By presenting a two-year timetable for the peace agreements, the president will make it clear that dealing with Iran is more urgent than establishing an independent Palestine alongside Israel.
That will be a major diplomatic achievement for Netanyahu. In his visit to the White House in May, the prime minister’s main aim was to persuade Obama of “Iran first and the Palestinians afterward.” It was convenient at the time for Obama to present a disagreement with Netanyahu in order to strengthen U.S. credibility in the Arab world. One hundred days later, it turns out that on the crucial issue – setting the foreign affairs agenda – Netanyahu’s view prevailed.

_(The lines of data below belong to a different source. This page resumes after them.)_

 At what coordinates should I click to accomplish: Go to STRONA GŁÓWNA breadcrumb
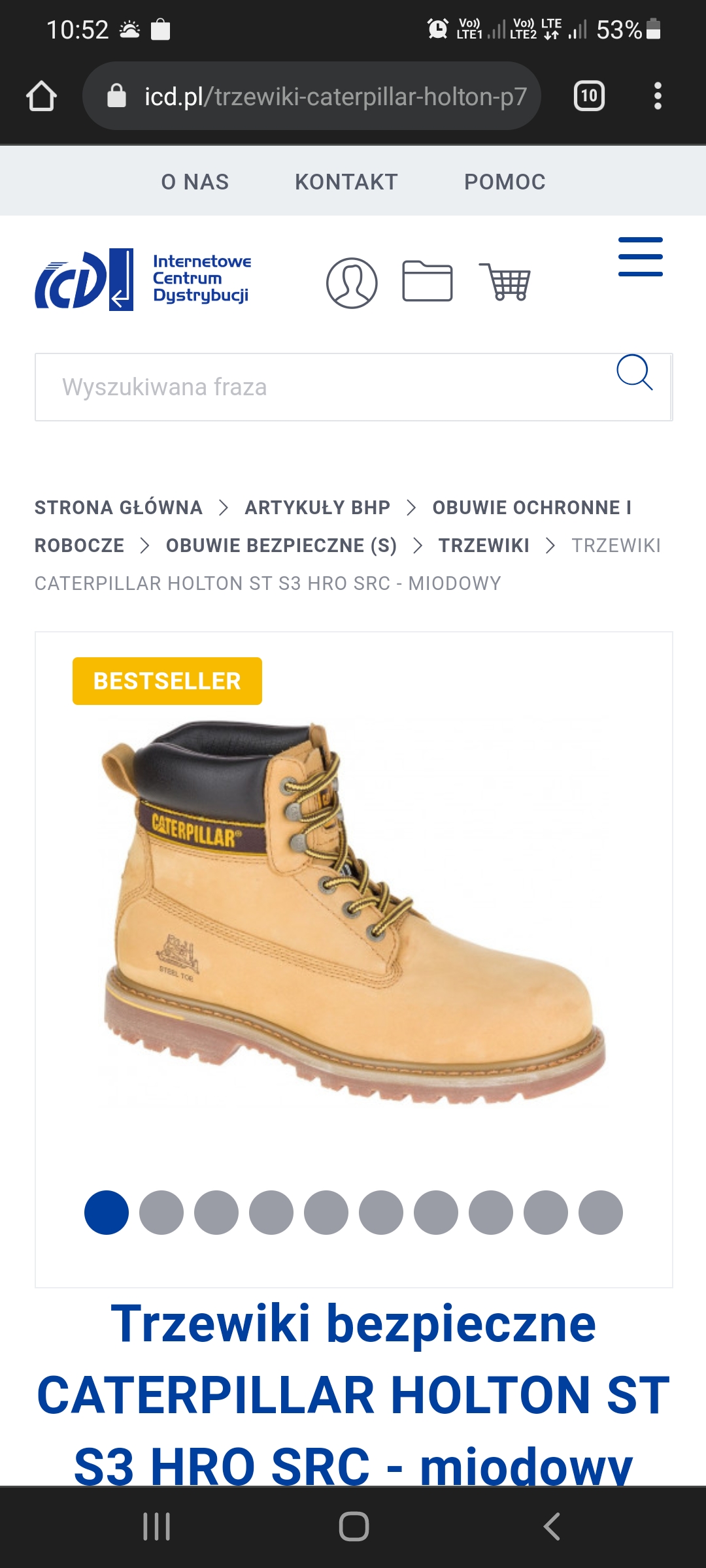pyautogui.click(x=118, y=508)
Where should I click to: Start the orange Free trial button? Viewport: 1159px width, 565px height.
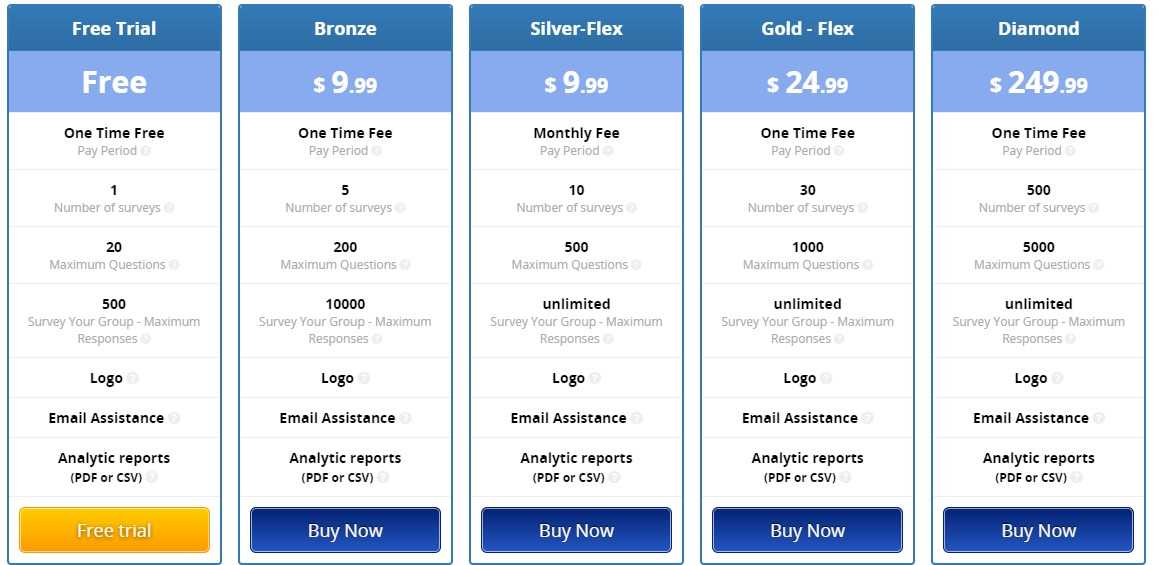coord(115,530)
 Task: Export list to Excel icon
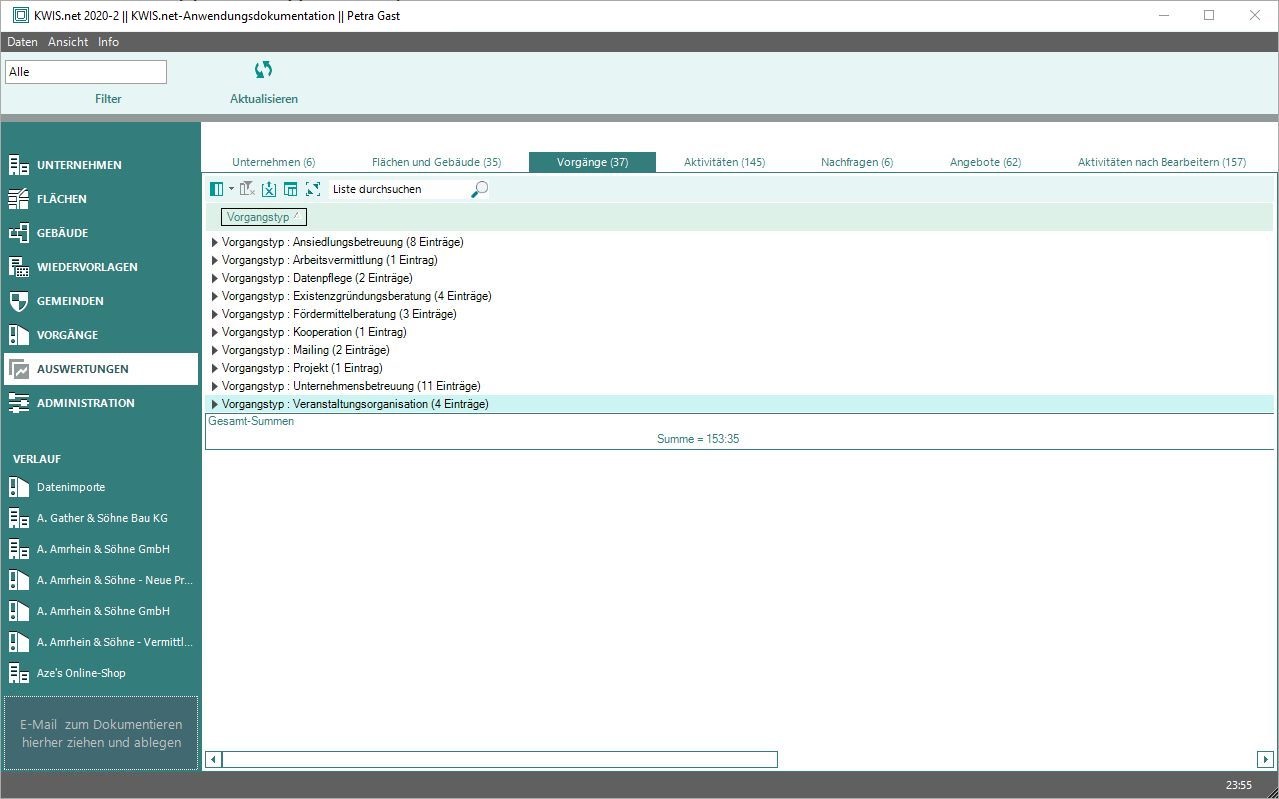269,189
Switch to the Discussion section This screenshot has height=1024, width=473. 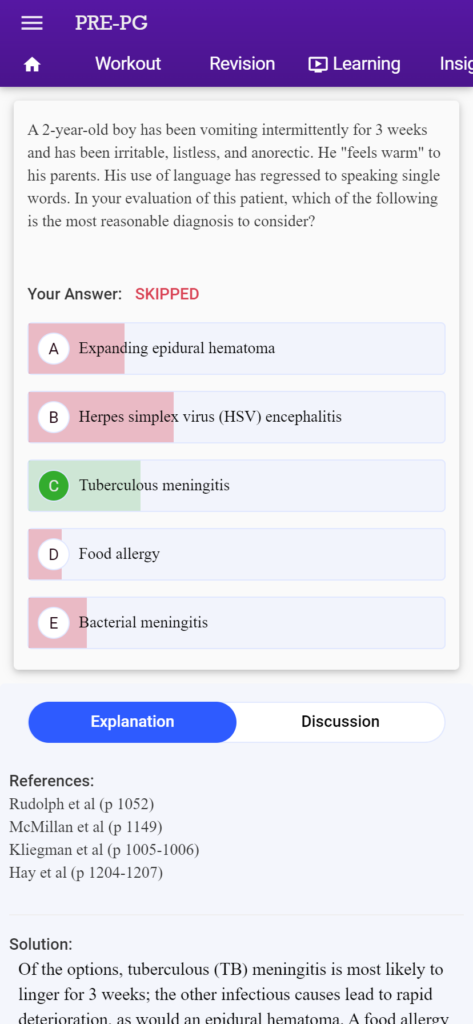[x=340, y=722]
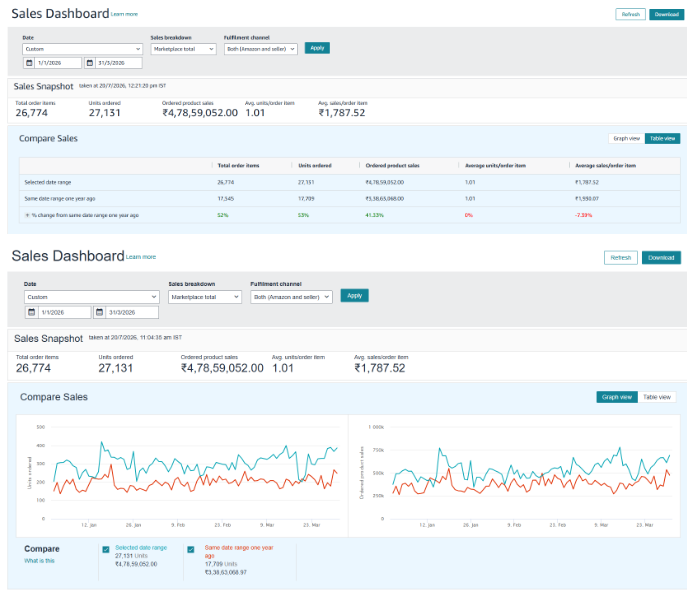Switch to Graph view in top Compare Sales
The image size is (694, 597).
[626, 139]

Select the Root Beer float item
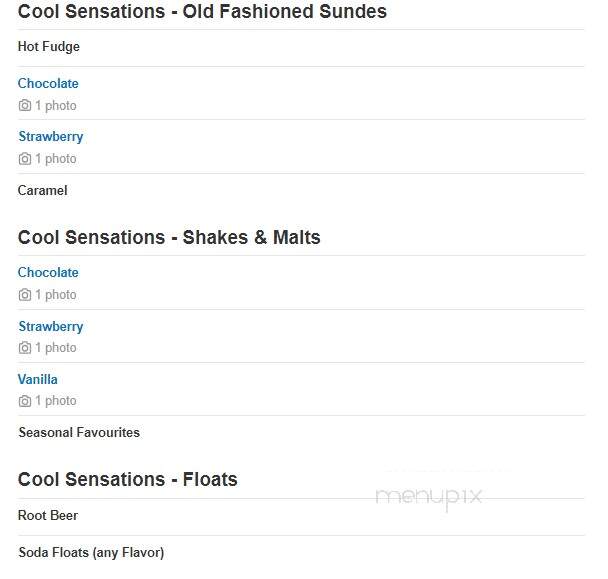coord(48,515)
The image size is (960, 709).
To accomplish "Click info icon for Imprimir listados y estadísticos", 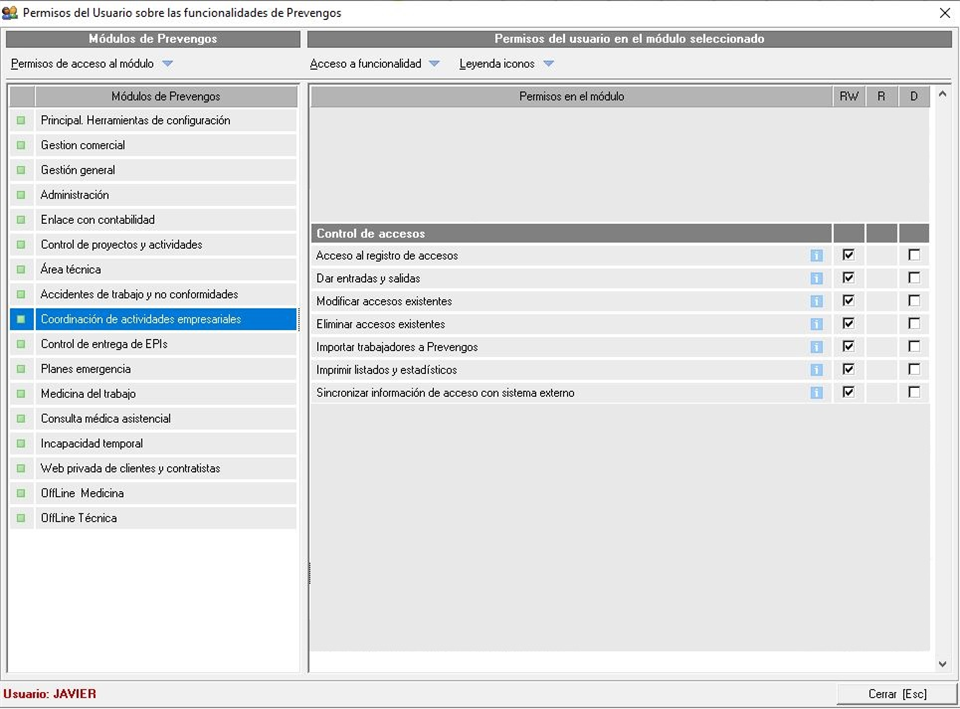I will tap(816, 370).

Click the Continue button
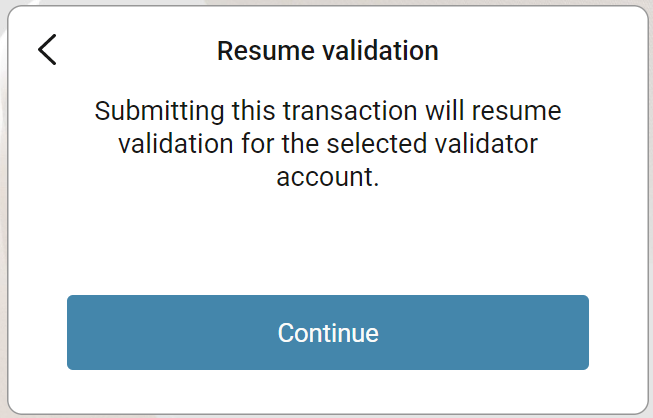pyautogui.click(x=328, y=332)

Next year, 2010, will be the “year of Iran.” The Palestinians will have to wait their turn and pass the time in empty talks until Iran is restrained. Under the quid pro quo principle, in return for advancing action on Iran, Netanyahu agreed to freeze construction in the West Bank settlements for a period of nine months, according to leaks from his talks with U.S. envoy George Mitchell.
Netanyahu has a chance for a good second round with Obama. The president is hungry for a policy achievement, which Netanyahu can provide to him in the form of a construction freeze in the settlements and the renewal of negotiations with the Palestinians.
But his true test will come when Obama’s timetable reaches the critical point. If Israel is perceived as the party that torpedoed the peace process and spoiled Obama’s 2012 campaign, Netanyahu will be punished – provided, of course, he manages to survive politically until then.